TEXT SECTION »
STOCK PURCHASE AGREEMENT
THIS STOCK PURCHASE AGREEMENT made as of the 26 th day of November, 2004,
by and between BIO-BRIDGE SCIENCE CORP., a Cayman Islands corporation, sole
stockholder of AEGIR VENTURES, INC., a Delaware corporation ("Seller") and
Nakagawa Corporation, a Japan corporation, the address of which is 000-0
Xxxxxxxx Xxxxxxxxx Xxxxxxxx, Xxxx, Xxxxx ("Purchaser").
W I T N E S S E T H:
WHEREAS, Seller is the record owner and holder of all the issued and
outstanding shares of capital stock of AEGIR VENTURES, INC., a Delaware
corporation ("Corporation"), which Corporation has issued and outstanding
capital stock of 2,240,000 shares of common stock at $.0001 par value
("Shares"), as more fully described in the attached Exhibit A.
WHEREAS, Purchaser desires to purchase the Shares from Seller and Seller
desires to sell such Shares upon the terms and conditions hereinafter set forth.
NOW, THEREFORE, in consideration of the foregoing and of the mutual
covenants and agreements contained in this Agreement, and in order to consummate
the purchase and sale of the Shares, it is hereby agreed, as follows:
1.0 Transfer of Shares.
Seller hereby sells and transfers all of its shares of common stock of the
Corporation, which consist of 2,240,000 shares of common stock of the
Corporation and represents all of the issued and outstanding shares of the
Corporation, to Purchaser in consideration of FORTY THOUSAND AND 00/100 DOLLARS
(US$40,000.00) ("Purchase Price"). This is a binding, irrevocable commitment to
purchase the Shares. The closing of this transaction shall take place as
follows:
(a) The Purchaser will pay the Purchase Price by issuance of a
promissory note to the Seller in the amount of $40,000, which shall be due and
payable in two (2) years. The Closing shall take place at the offices of the
Purchaser.
(b) Upon receipt of the promissory note specified in clause (a)
above, Seller shall promptly, and in any event within four (4) business days,
file Form 8-K with Securities and Exchange Commission ("SEC") with respect to
the transfer of stock contemplated hereby.
2.0 Representations and Warranties of Seller. The Seller represents and
warrants to the Purchaser as follows, which representations and warranties shall
be true and correct in all material respects on the effective date hereof:
Seller hereby represents and warrants to Purchaser that:
2.1 Due Organization. The Corporation is duly organized, validly existing
and in good standing under the laws of the state of Delaware. The Corporation
does not have any subsidiary or affiliated entity.

SET EXERCISE » Under the stock purchase agreement, how will the Purchaser pay the Purchase Price?

STORED RECORDS »
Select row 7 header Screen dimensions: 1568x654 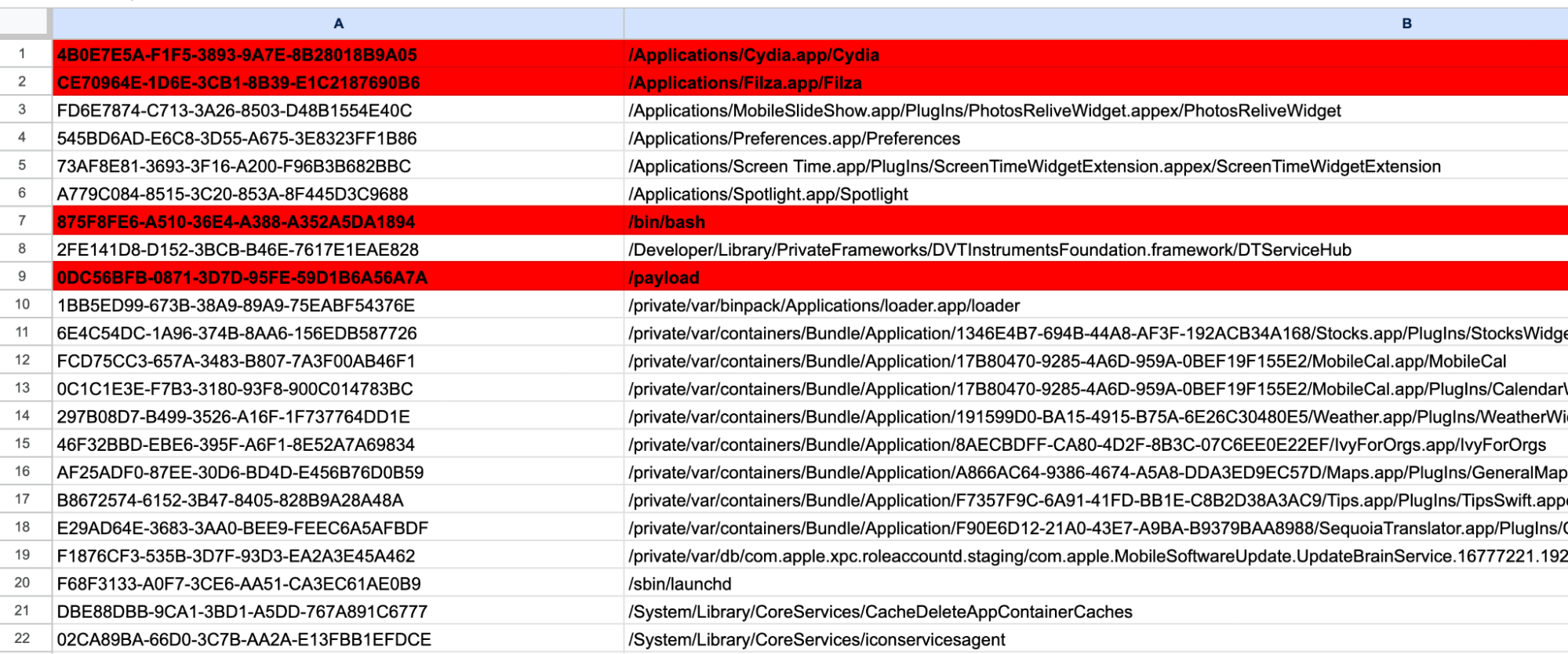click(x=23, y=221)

...

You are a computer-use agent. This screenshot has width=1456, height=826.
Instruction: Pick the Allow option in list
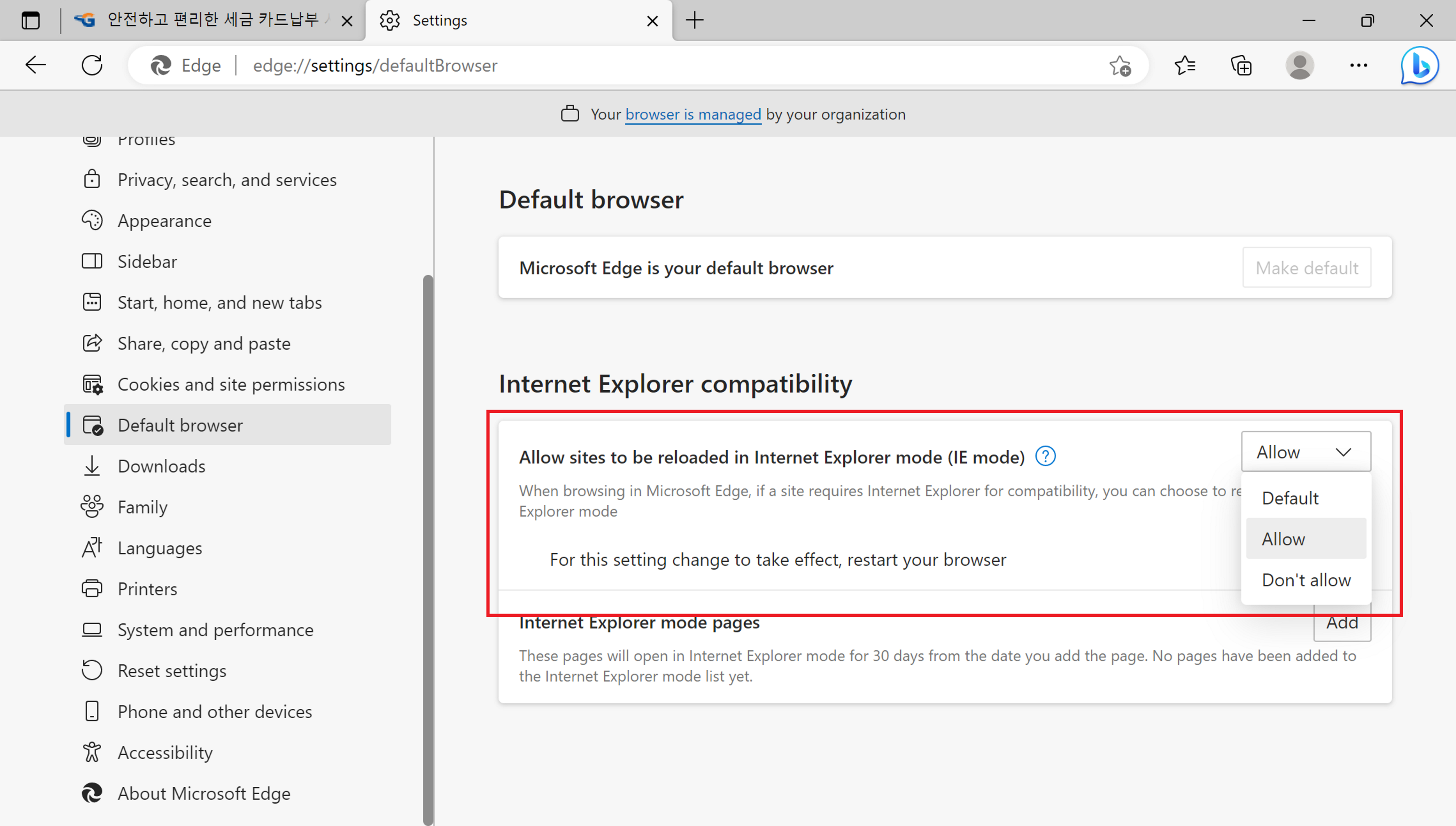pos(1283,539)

ANSWER FOR THE TASK » By issuing the Seller a $40,000 promissory note, due and payable in two years.